Oder, mit Ludwig Wittgenstein gesprochen: "Was gezeigt werden kann, kann nicht gesagt werden." (S. 20)
Allerdings steckt, Boehm zufolge, die Bildwissenschaft, anders als die Sprachwissenschaft, als "Auslegeordnung" erst noch in ihren Anfängen.
In ihren Anfängen steckt sie auch deshalb noch, weil sich erst langsam zeigt, dass das Zeigen nicht nur ein Hinterzimmer des Sagens ist, sondern ein eigener Kosmos.
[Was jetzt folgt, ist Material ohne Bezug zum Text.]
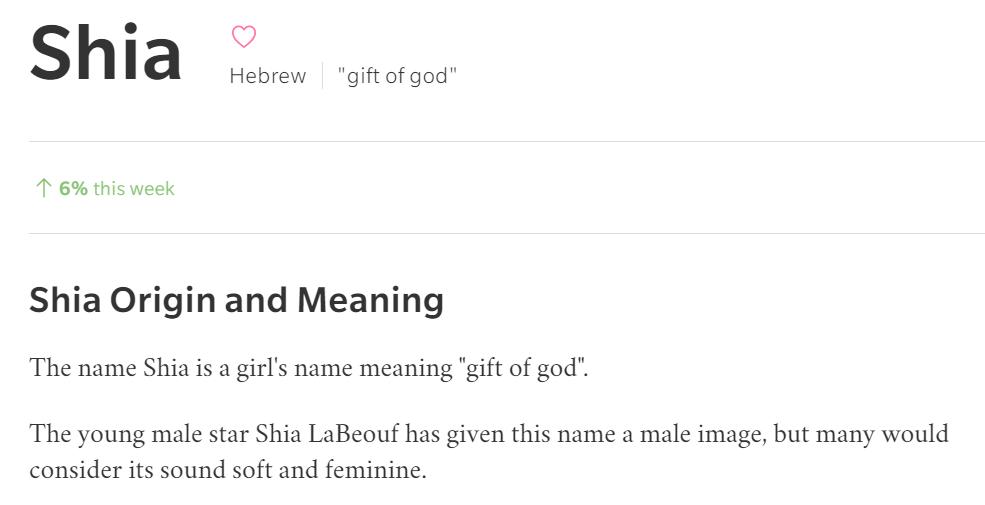985x505 pixels.
Task: Open the Hebrew origin link
Action: coord(267,76)
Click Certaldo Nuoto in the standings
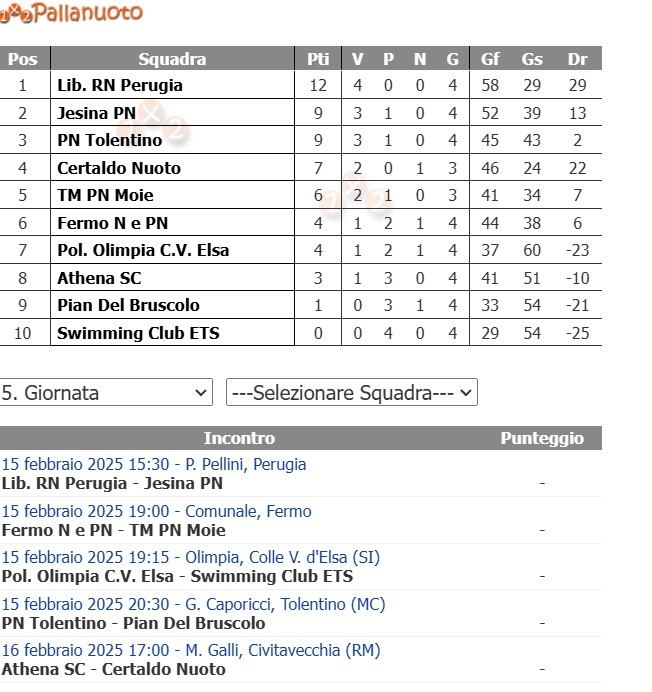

Das Zeigen, Deixis, so lautet Bohmes These, "eröffnet [...] eigene Zugänge zur Welt", die nicht Hilfestellungen sind, "wenn mit dem Aplhabet nicht durchzukommen ist, jenen zugedacht, die es noch immer nicht begriffen haben." (S. 21)
Tatsächlich offenbart diese Formulierung, dass Boehm die Geduld auszugehen scheint angesichts der noch immer weit verbreiteten Einschätzung des Bildes als einer defizitären Form der Sprache.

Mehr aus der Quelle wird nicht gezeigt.